If I thought I had seen it all. My unsavoury WhatsApp adventure was apparently just getting started. Like an egoistic politician who lost miserably during the nomination but still wants to run for elections – Group F appeared on the scene with a profile pic of my grandparents (May their souls rest in peace). ‘
Honouring the memories of these awesome Waudo’s’ read the tagline. Trust me, I am still rolling my eyes. Besides sharing recycled memes accompanied with a trillion emojios, I have no idea what memories of grandpa and grandma we are honouring.
Then last week the newest member on the block, Group G was born. It was a Bible Study group spearheaded by a friend I used to have a hawk eye on a long time ago before preachers on TV began threatening us to plant seeds through Mpesa or else we will never prosper. I am sure the intentions of starting this group was holy, pure, righteous, noble and Scriptural because the tagline makes reference to Matthew 6:33. My problem, however, is the implementation of that noble idea.
As much as we all want to live for God and eventually avoid hell, now I pray tell me: Does posting Bible verses every millisecond of a minute on WhatsApp group with hellish warnings of – Type Amen if you want to be blessed – the best way to get to heaven? I wonder!
Since the emergence of this groups. My phone constantly blinks with tonnes of messages received even before I blink. It’s like the groups are competing for my attention and data bundles. Well, do I have a choice to exit or block the groups, you probably are wondering? Absolutely yes. But then again, it’s not that simple.

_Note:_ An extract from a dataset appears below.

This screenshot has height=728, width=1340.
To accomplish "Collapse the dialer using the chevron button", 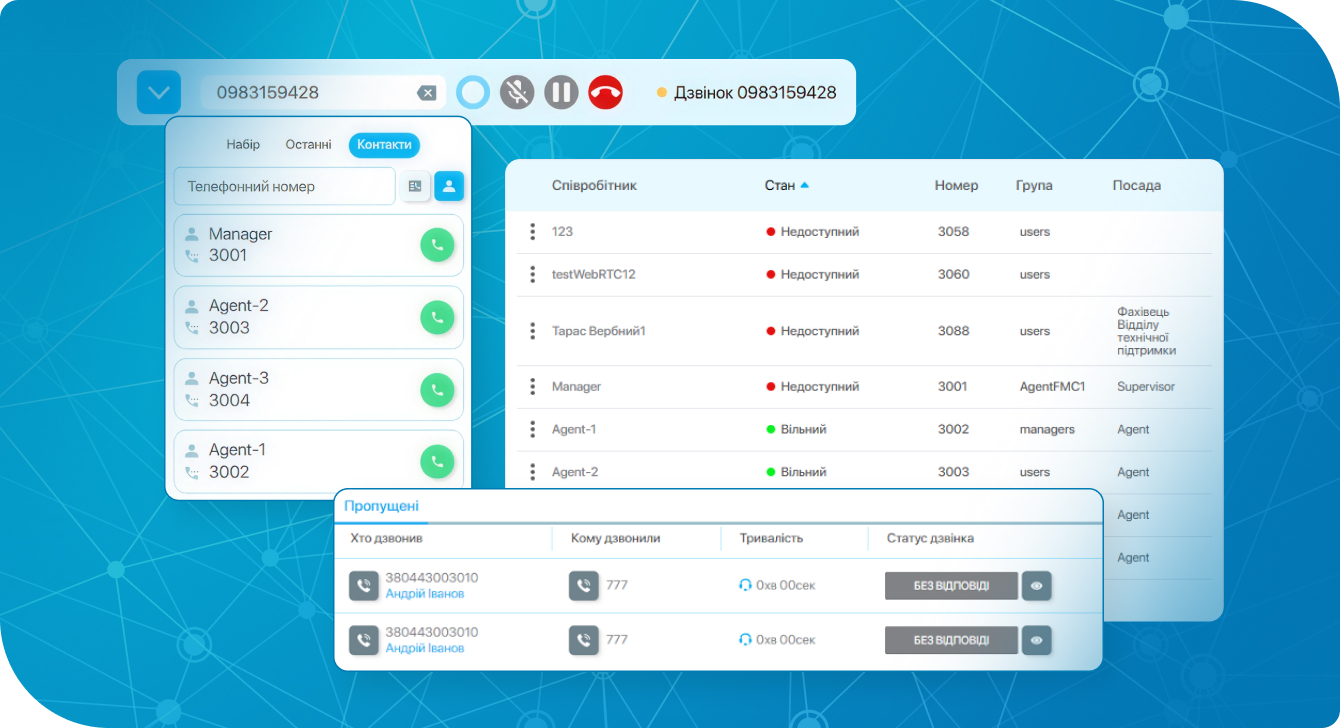I will (159, 93).
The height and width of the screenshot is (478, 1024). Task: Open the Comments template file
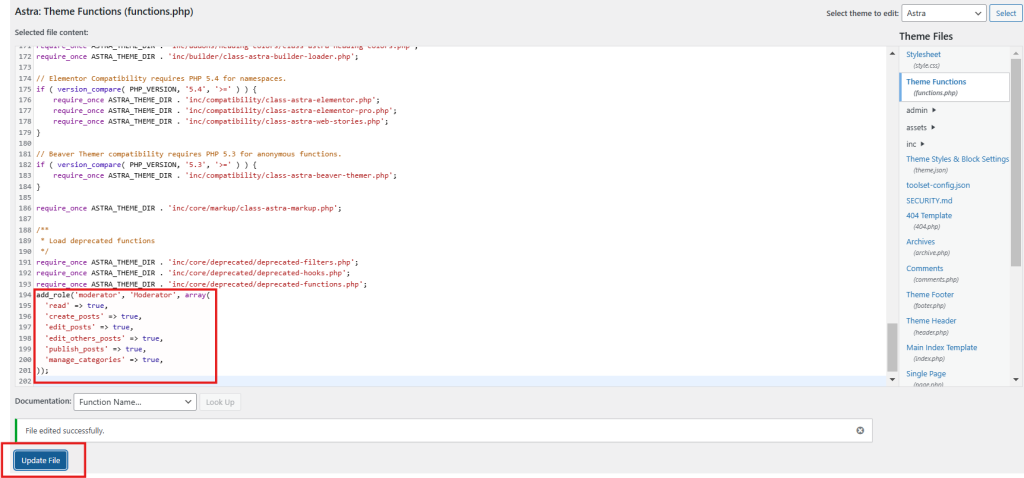tap(924, 268)
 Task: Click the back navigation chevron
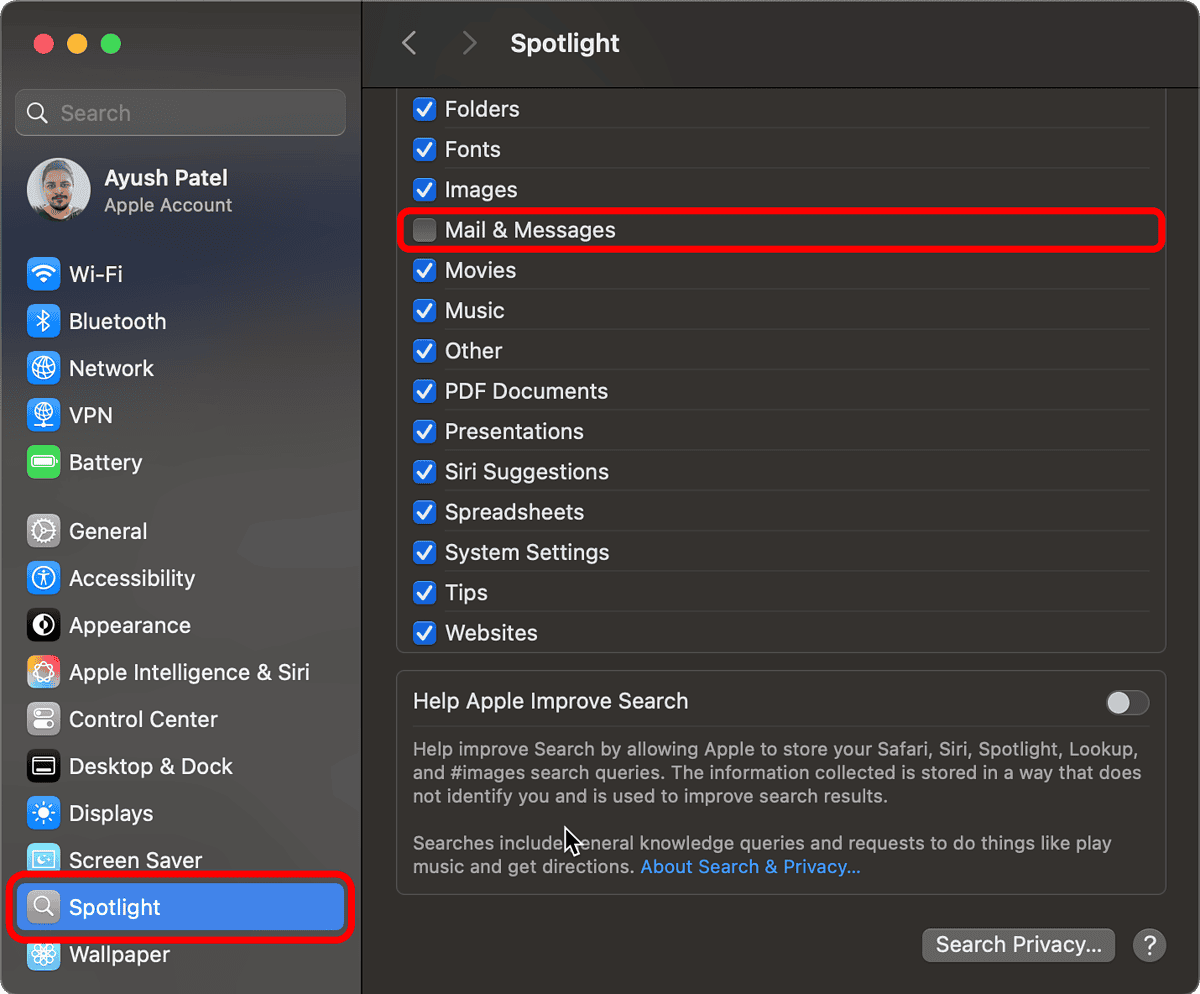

As a matter of fact, I have tried it before, and it sucks. This is because you can’t be allowed, thanks to the powers that be at WhatsApp Inc., to leave the group privately and discreetly. You know chini ya maji. No Sir. They will announce it in coloured italics to the whole world that: Douglas Waudo has left the group. In addition to that, how on earth, I pray tell me, will you justify to God on Judgment Day that you left or blocked the WhatsApp Bible Study Group, and you didn’t leave or block Mafisi Reloaded?
Most of us, frankly speaking, are forced to be in these groups for fear of backlash from family members, colleagues or friends. You know the kind who won’t stop slapping you with evil eyes like you are a twin brother to Judas Iscariot just because you left the group. For what is worth though, let me go on record for saying this: I have no qualms with WhatsApp Groups. Well, at least not with a few of them.
My problem with MOST of these groups is how they are being abused, to the extent that most of them have ceased to serve the primary objective of which they were created. I mean, why would a group created for purposes of planning a wedding become a one-stop shop for discussing politics, football, celebrity gossips and a platform for sharing all kinds and forms of jokes and videos downloaded from social media?
When a group completely misses the point of why it was created, it not only becomes annoying and irritating to most, but it ends up repulsing it members, forcing many to either become dormant members or simply log off.
I am of the humble opinion that when creating these groups, it’s the responsibility of the Group’s Administrator and to a large extent all members to lay down the rules of engagement. I mean, for the love of the holy one, why should a member share nude photos in a group created to honour the memories of my grandparents? Like seriously!